In an operation on Dec. 14, 2014, former Zaman Editor-in-Chief Ekrem Dumanlı, Karaca and a number of soap opera scriptwriters and police officers were detained on charges of terrorism and membership in an organization that conspired against Tahşiyeciler, based on a speech by Gülen in 2009 in which the scholar warned against a group that "might" be called Tahşiyeciler and whose leader, Mehmet Doğan, had publicly praised Osama bin Laden.

The prosecutors who ordered the Dec. 14 detentions claim that following Gülen's speech, Dumanlı ordered two columnists to write about Tahşiyeciler and that he published a news report on the speech. The allegations also claim that Samanyolu TV made implications about the group in an episode of a soap opera it broadcast. It is further claimed that the police then “unfairly” raided the group.

Dumanlı's name was not present in the prepared indictment, meaning that the prosecutors did not find any concrete evidence to be able to bring charges against the Zaman daily's former editor-in-chief, who was among those detained on Dec. 14 of last year as part of a government-initiated media crackdown in which the police raided the daily's headquarters.

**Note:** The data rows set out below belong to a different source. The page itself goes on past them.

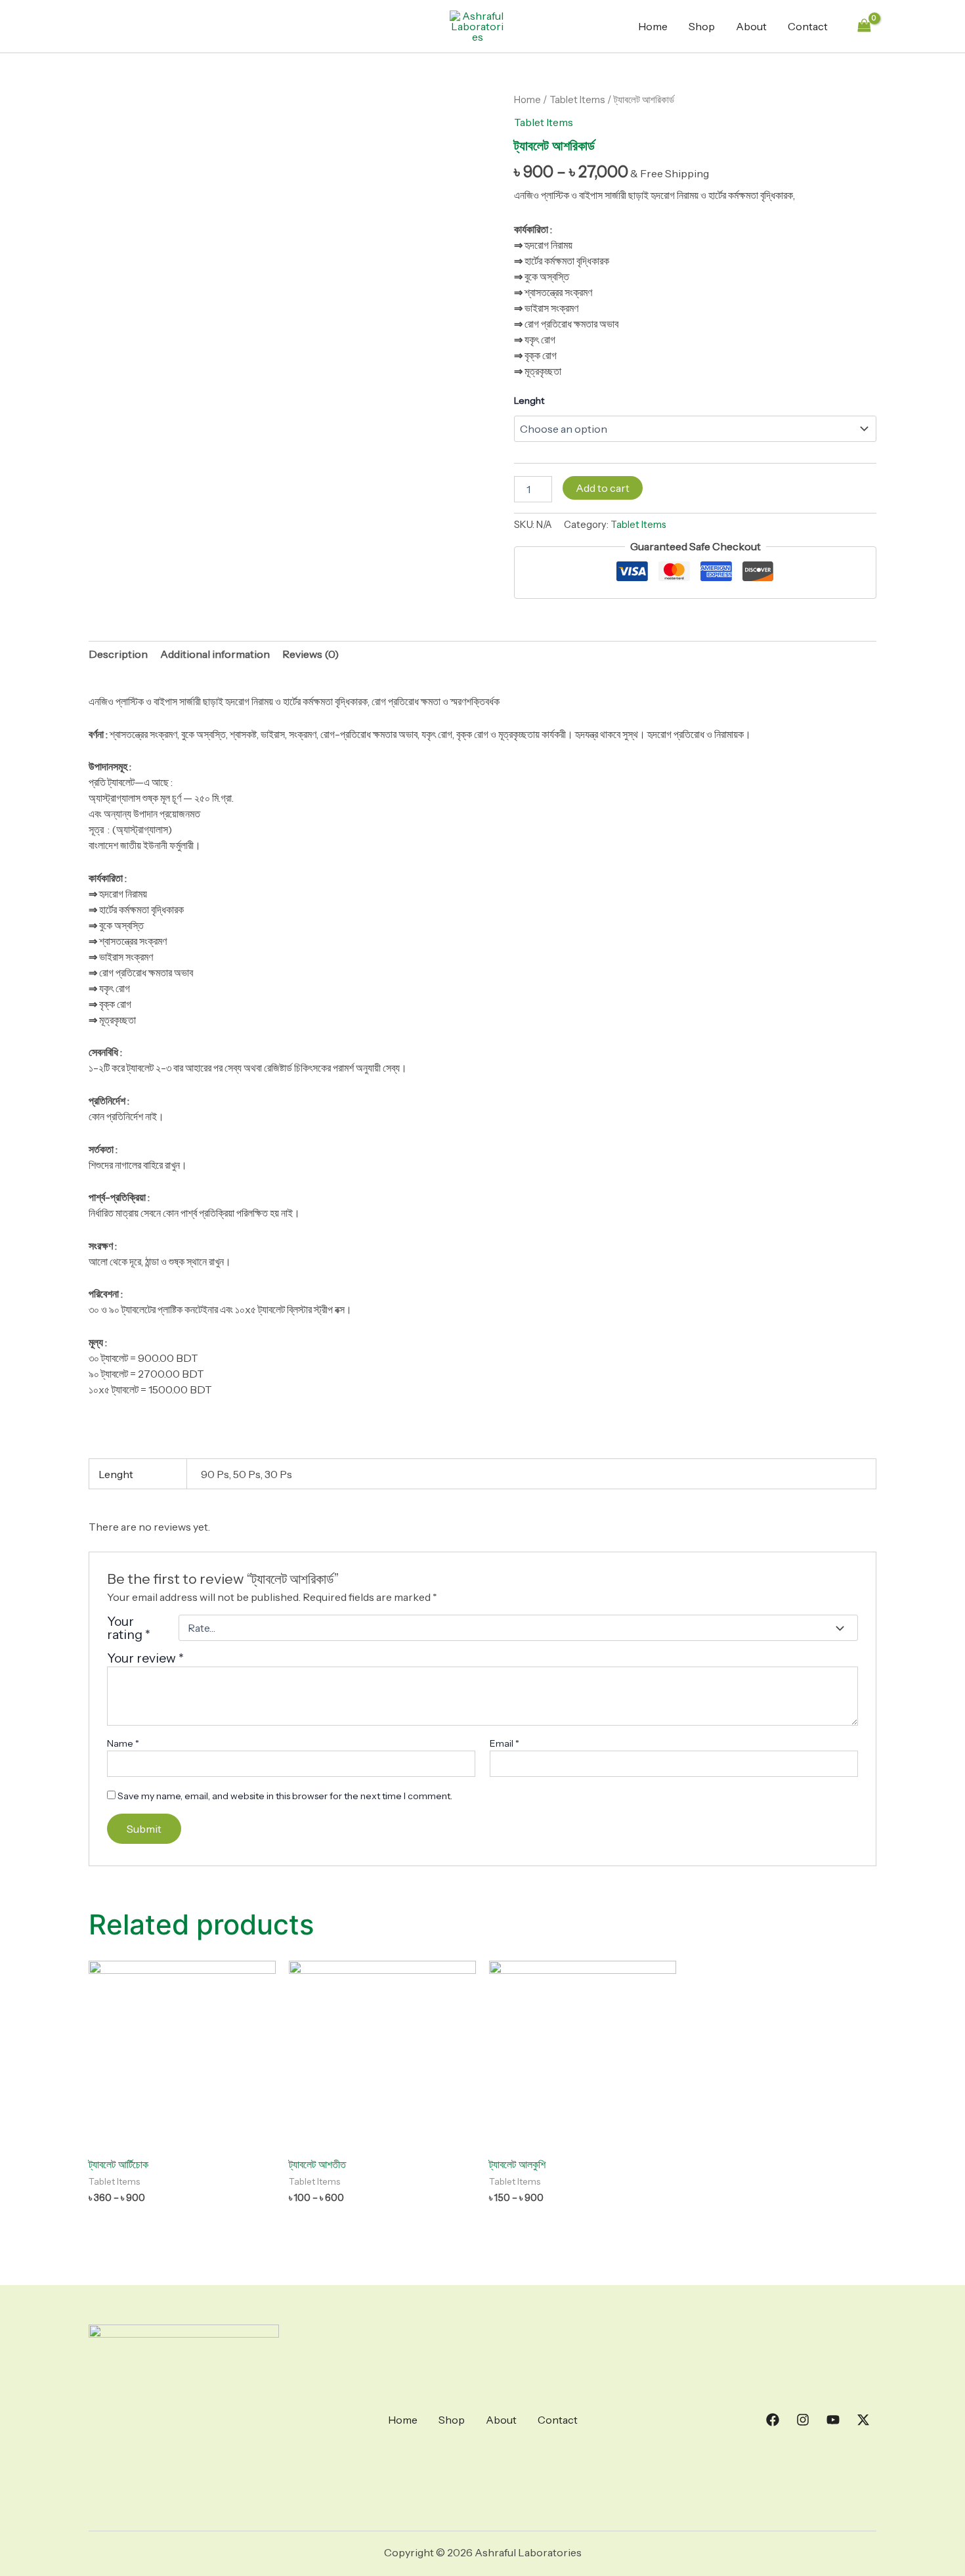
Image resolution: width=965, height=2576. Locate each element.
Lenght (529, 400)
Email (504, 1743)
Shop (702, 26)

Gülen, who preaches a moderate version of Islam, is the inspiration behind the Gülen movement, also known as the Hizmet movement, a grassroots initiative that works to promote science education and interfaith dialogue.

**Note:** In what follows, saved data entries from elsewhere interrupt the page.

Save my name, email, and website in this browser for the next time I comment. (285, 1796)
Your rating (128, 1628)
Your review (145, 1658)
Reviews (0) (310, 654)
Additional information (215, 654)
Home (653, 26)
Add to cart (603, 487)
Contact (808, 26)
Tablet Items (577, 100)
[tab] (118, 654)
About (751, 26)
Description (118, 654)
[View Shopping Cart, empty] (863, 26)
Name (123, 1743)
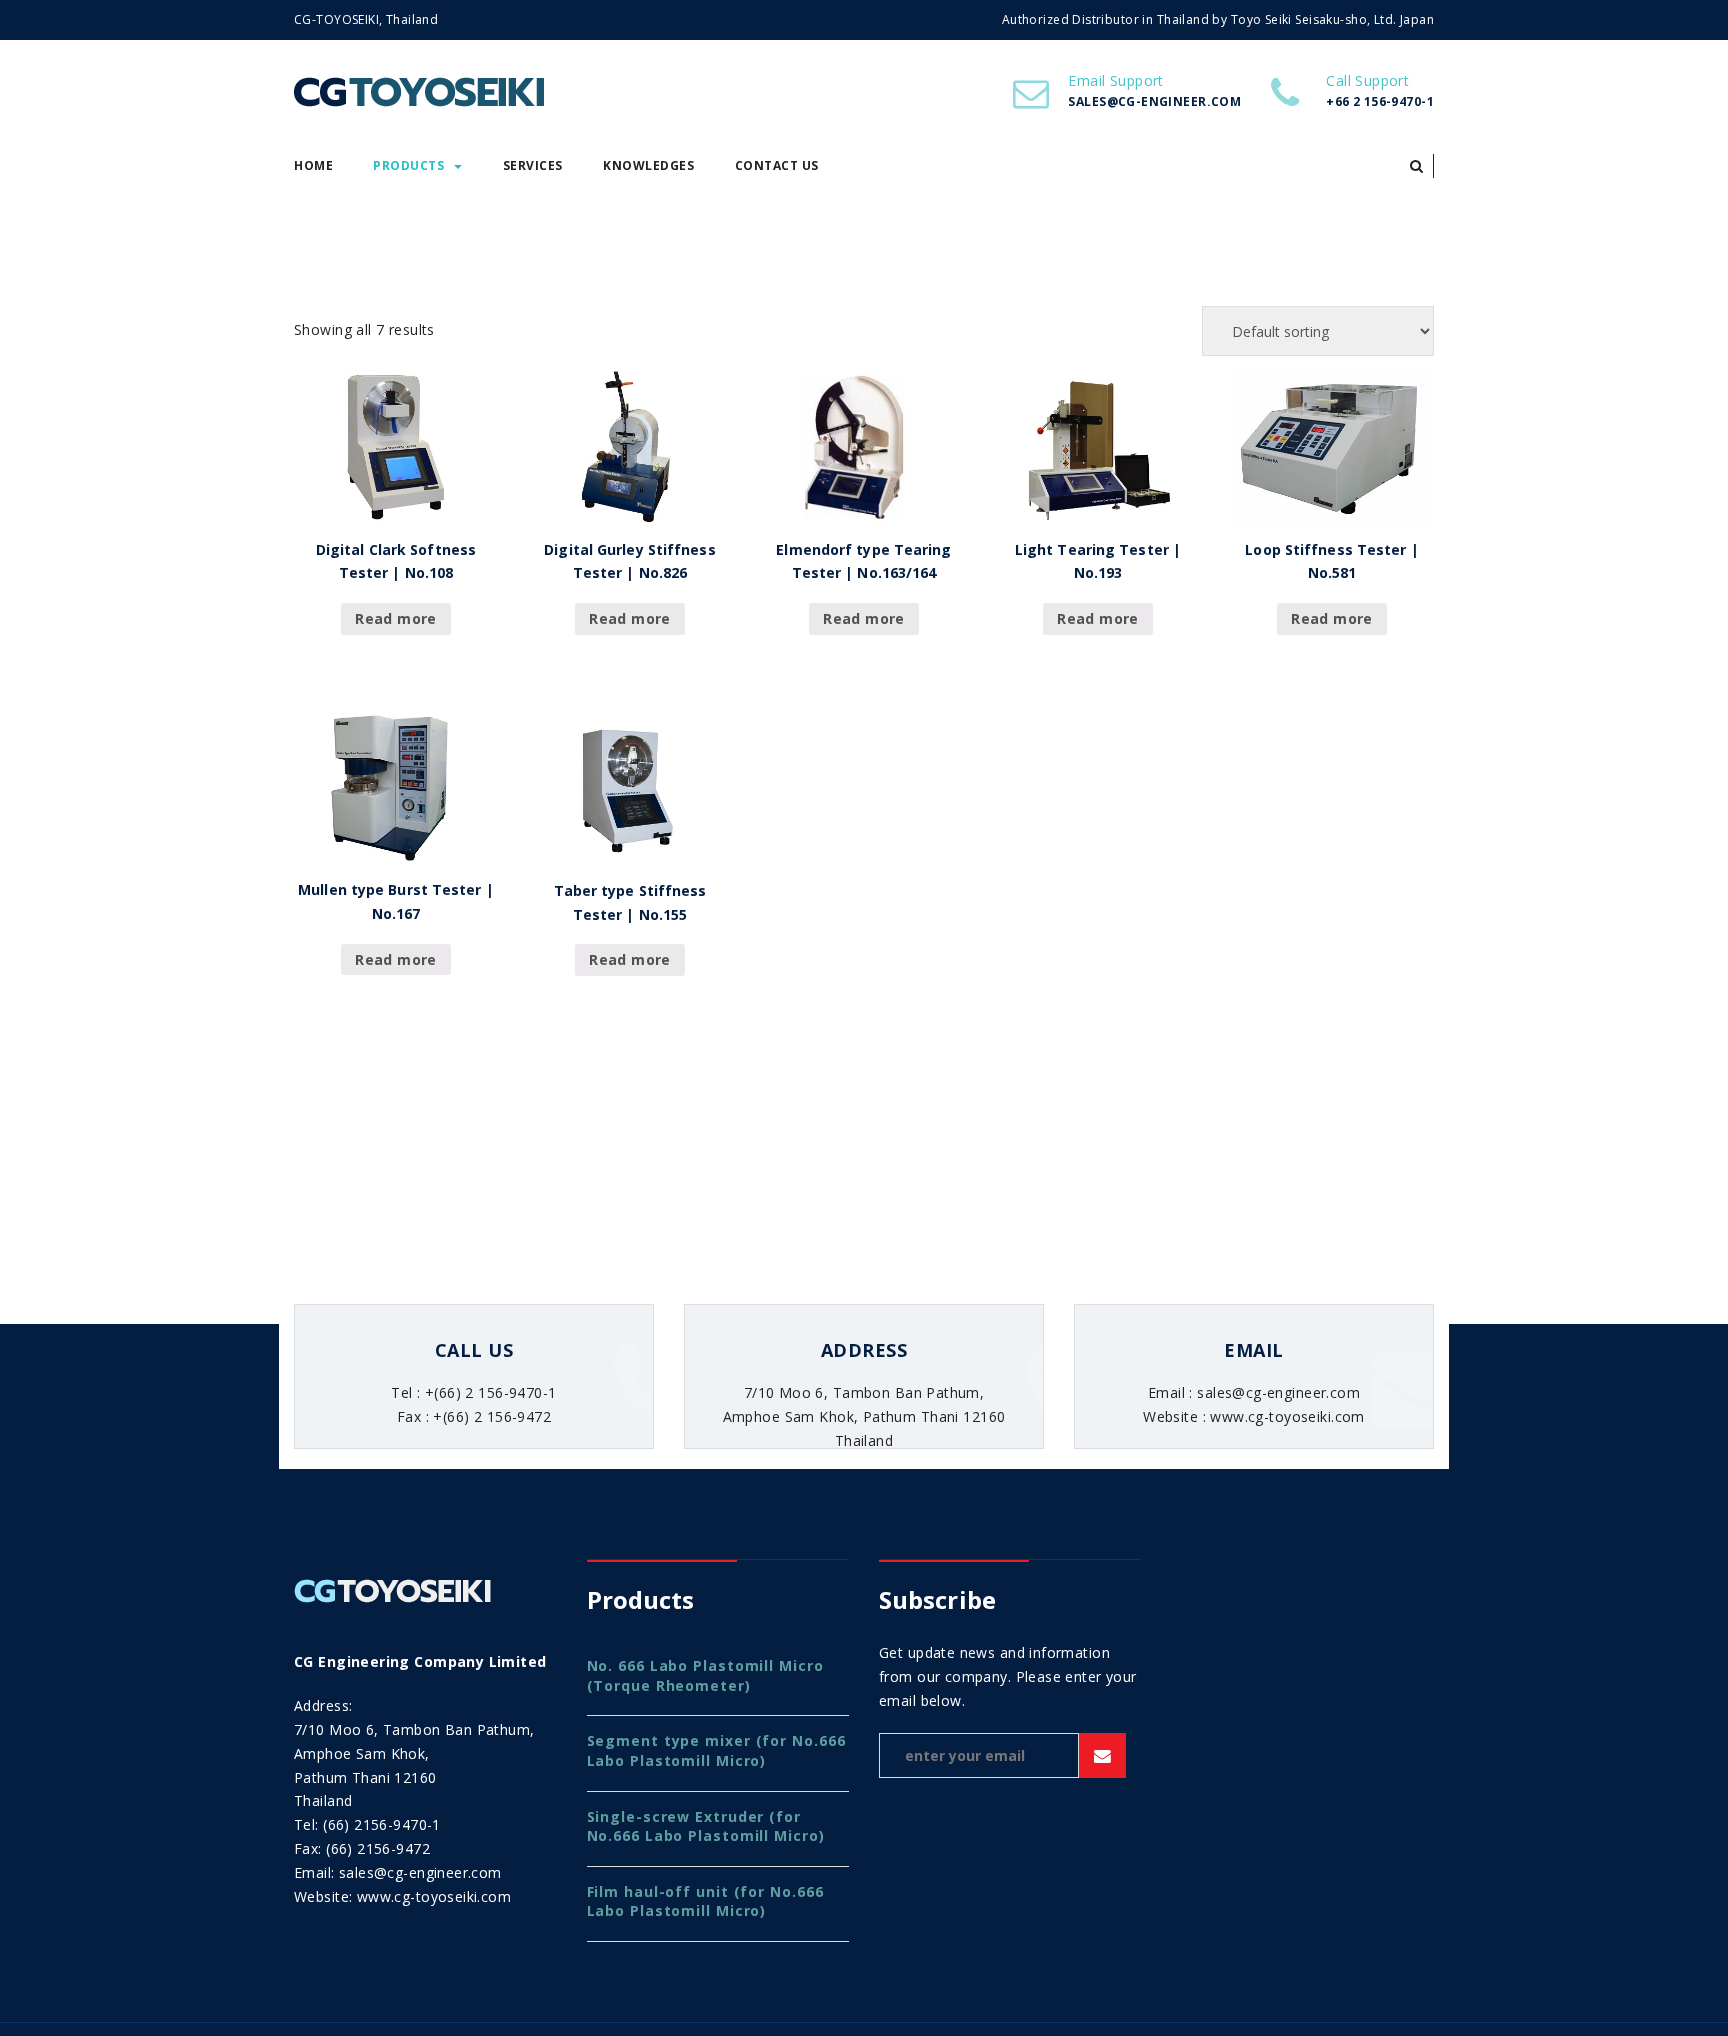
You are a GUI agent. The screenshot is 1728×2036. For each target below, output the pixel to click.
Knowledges (648, 165)
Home (313, 165)
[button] (1416, 166)
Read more (396, 618)
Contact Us (777, 165)
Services (533, 165)
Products (408, 165)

Yılmaz, the prosecutor who prepared the indictment, ignored previous reports by police intelligence, military intelligence and the National Intelligence Organization (MİT), all of which described Tahşiyeciler as a terrorist group linked to al-Qaeda. After his failure to acquire any concrete evidence against the suspects in the Tahşiyeciler case, the prosecutor included other information from unrelated court cases to try to portray the suspects as guilty. Information related to the case of MİT trucks that were stopped en route to Syria, to where they were allegedly carrying an illegal arms shipment, and investigations into the Iran-backed Tawhid-Salam terrorist organization was also presented in the indictment as evidence against the suspects.

The prosecutor said in the indictment that “the instruction to stop the MİT trucks came from Fethullah Gülen and Emre Uslu,” even though there is no such claim in the indictment related to the MİT trucks case. The prosecutor has been unable to provide evidence to ask the United States to extradite Gülen, who resides in a rural town in Pennsylvania.

In January 2014, gendarmes stopped Syria-bound trucks in the southern provinces of Adana and Hatay after prosecutors received tip-offs that the vehicles were illegally carrying arms to Syria. The weapons were allegedly intended for extremist groups in Syria. The Justice and Development Party (AK Party) government claimed at the time that the trucks were transporting humanitarian aid to Turkmens in Syria and branded the interception an act of “treason and espionage.”

The Zaman daily and the Samanyolu Broadcasting Group are both sympathetic to the Hizmet movement, which has been accused of attempting to oust the government through sweeping graft probes that went public in December 2013 and implicated numerous high-profile individuals.

The government is yet to provide solid evidence for its claims.